Removal of polystyrene nanoplastics from aqueous solutions using a novel magnetic material: Adsorbability, mechanism, and reusability

Nano/microplastics (NPs/MPs) in aquatic systems have become a special source of concern to the global environment and have attracted widespread attention over the years. However, there is no effective method to remove MPs from sewage. In this study, fly ash, as a raw material, is modified with Fe ions, thereby synthesizing a new magnetic material (NMA) to remove polystyrene nanoplastics (PNPs) from aqueous solutions. The various characterization analyses show the strong interaction between NMA adsorbents and PNPs, and they show that the PNPs are successfully attached to the surface and pores of the material.

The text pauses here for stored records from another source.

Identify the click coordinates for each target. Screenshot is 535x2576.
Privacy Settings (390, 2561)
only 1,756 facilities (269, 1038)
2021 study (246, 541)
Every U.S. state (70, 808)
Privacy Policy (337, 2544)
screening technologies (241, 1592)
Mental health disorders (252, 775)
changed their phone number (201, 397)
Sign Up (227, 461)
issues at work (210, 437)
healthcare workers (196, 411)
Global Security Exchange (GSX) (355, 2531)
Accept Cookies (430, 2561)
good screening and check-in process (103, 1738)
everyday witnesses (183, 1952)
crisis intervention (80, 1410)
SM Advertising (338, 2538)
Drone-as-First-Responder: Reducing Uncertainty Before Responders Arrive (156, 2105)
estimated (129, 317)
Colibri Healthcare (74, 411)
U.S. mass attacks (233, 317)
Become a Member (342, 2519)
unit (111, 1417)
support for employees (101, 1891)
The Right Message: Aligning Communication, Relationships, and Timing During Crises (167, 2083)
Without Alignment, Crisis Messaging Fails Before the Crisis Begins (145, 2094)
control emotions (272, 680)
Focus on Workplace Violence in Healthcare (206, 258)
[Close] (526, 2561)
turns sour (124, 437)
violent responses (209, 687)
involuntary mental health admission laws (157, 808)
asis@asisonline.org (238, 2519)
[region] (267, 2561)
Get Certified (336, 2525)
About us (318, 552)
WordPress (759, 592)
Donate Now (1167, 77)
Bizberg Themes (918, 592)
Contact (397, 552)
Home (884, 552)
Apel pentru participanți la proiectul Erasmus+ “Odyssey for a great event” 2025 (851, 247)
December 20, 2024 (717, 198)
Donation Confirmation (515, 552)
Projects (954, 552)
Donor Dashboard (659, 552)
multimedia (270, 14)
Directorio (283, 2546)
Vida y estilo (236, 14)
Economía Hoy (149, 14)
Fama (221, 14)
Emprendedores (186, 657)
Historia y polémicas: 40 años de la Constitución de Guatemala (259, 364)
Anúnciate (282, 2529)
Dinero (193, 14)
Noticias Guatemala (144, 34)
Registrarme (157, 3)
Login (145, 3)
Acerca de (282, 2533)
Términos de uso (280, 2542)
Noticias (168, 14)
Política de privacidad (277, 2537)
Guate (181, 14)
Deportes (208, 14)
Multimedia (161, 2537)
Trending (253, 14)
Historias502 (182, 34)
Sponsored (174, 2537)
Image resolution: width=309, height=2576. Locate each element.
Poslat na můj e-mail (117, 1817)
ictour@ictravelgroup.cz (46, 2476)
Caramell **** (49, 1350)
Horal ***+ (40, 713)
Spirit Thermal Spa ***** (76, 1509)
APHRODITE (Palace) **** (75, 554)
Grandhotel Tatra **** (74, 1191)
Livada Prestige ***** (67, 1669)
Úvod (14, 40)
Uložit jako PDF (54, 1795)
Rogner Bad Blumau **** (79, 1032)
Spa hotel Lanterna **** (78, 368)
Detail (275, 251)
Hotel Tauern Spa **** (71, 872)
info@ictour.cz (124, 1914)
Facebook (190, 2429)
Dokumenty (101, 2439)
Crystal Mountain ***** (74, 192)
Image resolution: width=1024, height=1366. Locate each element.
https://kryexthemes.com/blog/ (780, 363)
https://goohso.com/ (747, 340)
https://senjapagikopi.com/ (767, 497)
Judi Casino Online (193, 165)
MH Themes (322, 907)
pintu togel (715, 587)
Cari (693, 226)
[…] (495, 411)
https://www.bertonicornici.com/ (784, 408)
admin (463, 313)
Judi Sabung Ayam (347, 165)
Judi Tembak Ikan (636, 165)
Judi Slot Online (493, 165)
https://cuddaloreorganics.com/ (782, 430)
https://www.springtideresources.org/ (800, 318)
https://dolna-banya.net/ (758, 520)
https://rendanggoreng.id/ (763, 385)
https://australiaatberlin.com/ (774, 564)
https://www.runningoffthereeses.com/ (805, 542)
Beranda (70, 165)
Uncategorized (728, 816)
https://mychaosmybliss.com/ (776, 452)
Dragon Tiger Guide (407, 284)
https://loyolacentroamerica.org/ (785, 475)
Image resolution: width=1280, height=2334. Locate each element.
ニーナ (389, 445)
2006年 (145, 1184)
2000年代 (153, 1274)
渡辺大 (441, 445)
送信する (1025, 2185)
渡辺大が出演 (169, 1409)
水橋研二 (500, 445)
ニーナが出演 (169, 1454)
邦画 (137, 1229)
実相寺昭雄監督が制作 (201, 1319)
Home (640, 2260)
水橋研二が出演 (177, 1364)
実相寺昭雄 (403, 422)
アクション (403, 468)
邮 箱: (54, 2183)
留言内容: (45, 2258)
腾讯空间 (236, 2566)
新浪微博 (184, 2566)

Additionally, the pH range between weak acidity and neutrality is favorable to the adsorption of PNPs, and the adsorption amounts of PNPs are 82.8-89.9 mg g-1 at pH 5-7. The existence of competitive ions can significantly affect the removal of PNPs. Kinetic, isothermal, and thermodynamic models are employed to analyze the potential adsorption mechanism, which reveals that electrostatic attraction, complexation, and 7C-7C interactions are involved in the adsorption process. Further, the adsorption-desorption experiments show that the NMA adsorbents have excellent reusability for PNPs; they can be used 4 times. Therefore, the inexpensive and reusable NMA adsorbents can control the NPs/MPs contamination.

Automated summary

Nano/microplastics have become a major concern in aquatic systems, with no effective method currently available to remove them from sewage. This study developed a new magnetic material (NMA) using modified fly ash to successfully remove polystyrene nanoplastics from aqueous solutions. The adsorption process involves electrostatic attraction, complexation, and 7C-7C interactions, and competitive ions can affect the removal efficiency of the nanoplastics. The NMA adsorbents showed excellent reusability for nanoplastics, providing a potential solution to control NP/MP contamination.